Nevertheless, it would be necessary for the delegation to refer certain important matters to the president for the final decision - so might as well have them in readiness (this needs to identify all probable issues that might arise at talks; like in a 'military appreciation') then, the bargaining through compromise and consensus at talks can be made, successfully.

The LTTE demands are very clear- Independent Tamil homeland; self -determination; self-administration; recognition of Tamils and their rights. So, for each demand, the government must have a number of solutions with alternatives.

Of the demands, the most complex could be self- determination and independent homeland - yet, granting autonomous powers sufficient enough to solve the problems of Tamils in the north and east should be the solution - because, according to them, 'racial discrimination' and 'deprivation of their rights' were the 'main cause' of their struggle; 'historical living' was the evidence they used to support the main cause.

What gave them more 'concerns' and 'legitimacy' at local and international levels was 'discrimination' - and not 'historical living',. So, whatever the political power being devolved to them must be of administrative importance; and not of 'geographical importance'.

Strategy

The LTTE has, unofficially gained a substantial scope of political power and legitimacy in the administration of north and east under the cover of ceasefire - they should have gained these powers through proper dialogue.

Although one may look at it as positive signs towards politics than 'open combat', their 'cold war' violence unleashed through 'covert' means during truce cannot be approved at any cost. Nevertheless, the LTTE much conscious of the fact that they could gain more 'political leverage' - the 'ultimate power' for a separate state, at talks.

And, also they know that 'popular support' is the 'ultimate tool'. In view of these two factors, the LTTE are very unlikely to deviate from talks as they might lose everything they have gained, so far.

However, the LTTE, by appreciating the present vantage background that kept them open to international forum, and particularly the outcome of the last election, in which a majority voted for a 'unitary' state, is likely to play more 'flexible role', at talks.

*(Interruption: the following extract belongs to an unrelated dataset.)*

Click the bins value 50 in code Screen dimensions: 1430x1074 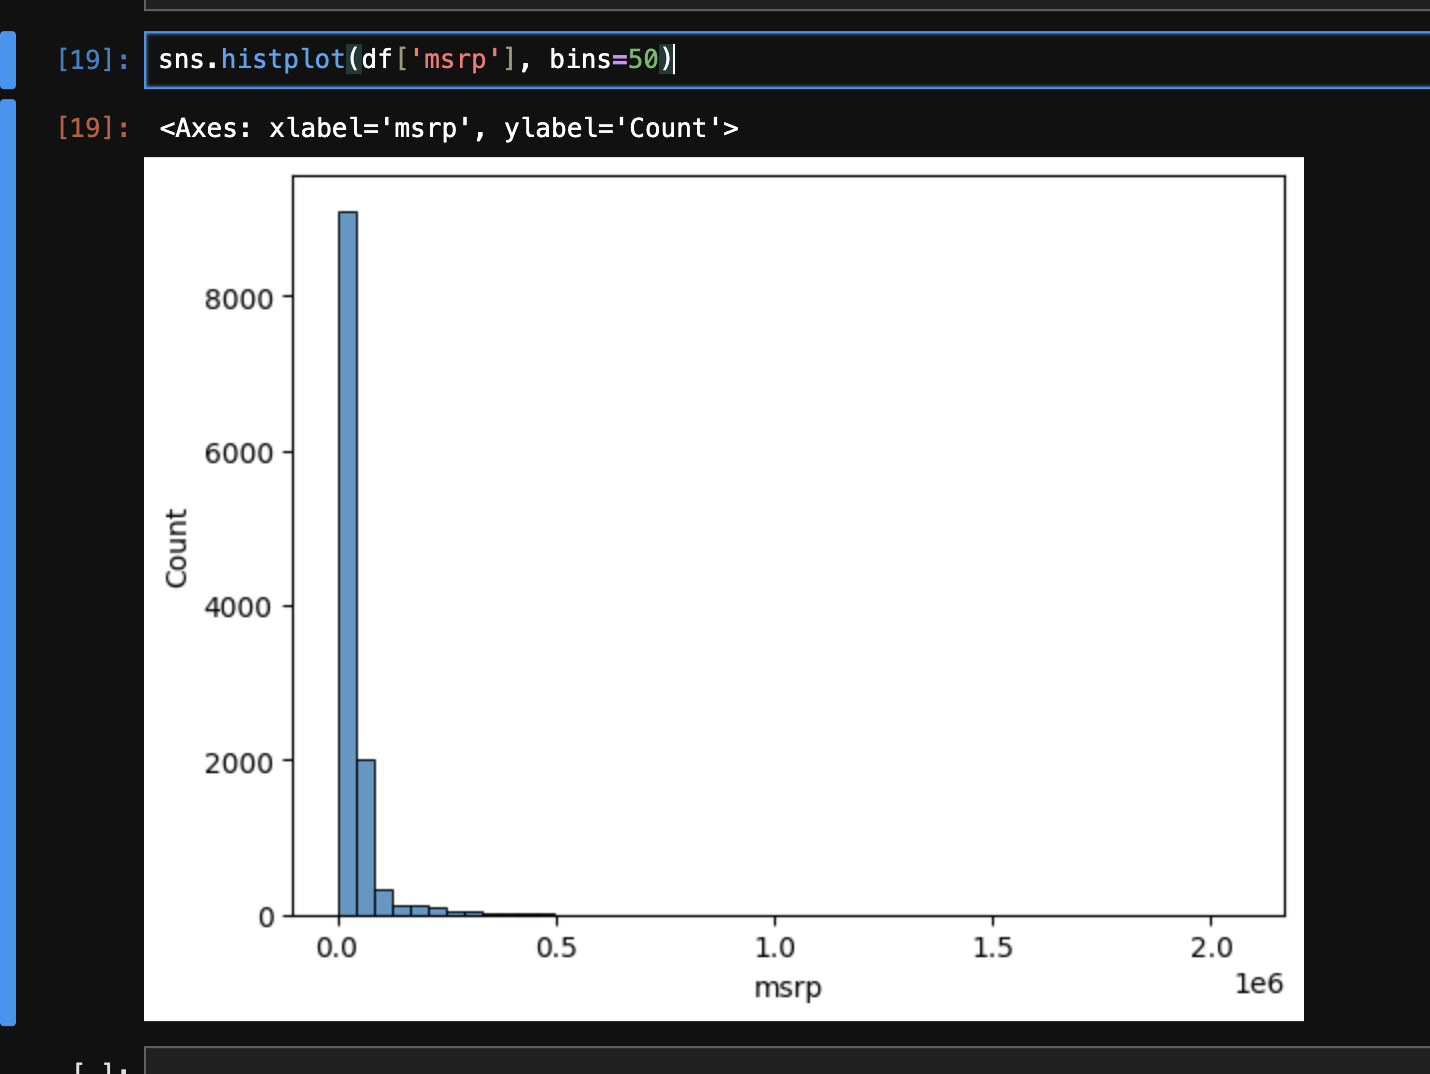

It is, also possible that they might accept a framework of governance that would provide them sufficient grounds to consolidate themselves, politically and militarily for the time being.

So they can steer these efforts to remove their present label of 'terrorists' and to gain more 'political identity' as that of PLO - thus, Prabakaran may become Sri Lankan 'Arafat', with a privilege of holding his militiamen for the safety of his party and himself.

Therefore, what the government, now needs is strategy - to prevent the LTTE from surpassing the 'limits' of whichever the governance they would accept initially, towards a separate state. However, it should not disturb future talks or exercising their political powers in governance; but it must be able to create an environment capable of 'defusing' their future desires for separation.

It can be implemented as a part of the political restructuring that needs to effect devolution of powers to the LTTE. Thus, homeland becoming 'Independent' must be nullified by 'interdependence' - this would require a strategy of both politics and economy to convince the people in the north and east; its image must pervade at regional and international levels. The 'east' and the 'Muslim factor' can be used as a 'trump'.

Also, the 'people' in the north and east, are the most 'powerful weapon' - it must be used, effectively by tactful means.

In this regard, psychological warfare will be of paramount importance. Defence needs to be reorganised, based on a 'national strategic defence initiative program' (NSDIP) Above all, the relocation of the country's administrative capital in a 'strategic area' of the north central province within a 'standoff' distance from the north and east should be the first, giant step of this strategy, and what follows, thereafter would be of advantageous against separatism.

And, it would, also pave the way to solve most of the burning issues of the country as well.